Television "white spaces", spare capacity in the ultra-high frequency television broadcast spectrum, have the potential to plug the broadband deficit in rural areas, according to the White Spaces Consortium, a collection of technology and media companies.
The claim follows 10 months of live trials in urban and rural areas, in and around Cambridge.
The consortium tested a range of applications – including rural wireless broadband, urban "pop-up" coverage and machine-to-machine communication, and concluded that TV white spaces can be utilised to help satisfy the fast increasing demand for wireless connectivity.
"With the rapid rise of mobile broadband and the desire to enable remote areas to enjoy the benefits of broadband, the need for more efficient spectrum use has never been greater.

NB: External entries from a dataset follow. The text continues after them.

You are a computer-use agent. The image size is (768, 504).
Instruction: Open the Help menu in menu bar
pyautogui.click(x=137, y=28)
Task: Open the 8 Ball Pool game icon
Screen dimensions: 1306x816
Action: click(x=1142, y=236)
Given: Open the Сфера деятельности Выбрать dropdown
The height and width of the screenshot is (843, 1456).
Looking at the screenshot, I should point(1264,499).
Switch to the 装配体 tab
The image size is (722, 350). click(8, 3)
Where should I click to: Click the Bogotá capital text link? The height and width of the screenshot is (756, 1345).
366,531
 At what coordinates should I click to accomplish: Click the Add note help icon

The UK is playing a leading role by exploring the use of licence-exempt access to TV white spaces and developing a model regulatory framework [with communications regulator Ofcom]," said the consortium in a statement.
"I find the idea of using white space devices to deliver broadband to rural communities, or to expand the range and quality of urban Wi-Fi hotspots, exciting. This can form a significant contribution to our thinking as we consider how to maximize the value of the spectrum below one gigahertz," said Communications Minister Ed Vaizey.
The consortium has also consulted with Ofcom to ensure that the technology can be harnessed through a regulatory framework to benefit consumers and promote further innovation in the UK.
The consortium urged Ofcom to complete its development of the enabling regulatory framework in a manner that will protect licensees from harmful interference and encourage innovation and deployment.
The Cambridge TV White Spaces Consortium comprises a number of major technology and media companies, including Adaptrum, Alcatel-Lucent, Arqiva, BBC, BSkyB, BT, Cambridge Consultants, CRFS, CSR plc, Digital TV Group, Microsoft, Neul, Nokia, Samsung, Spectrum Bridge, The Technology Partnership and Virgin Media.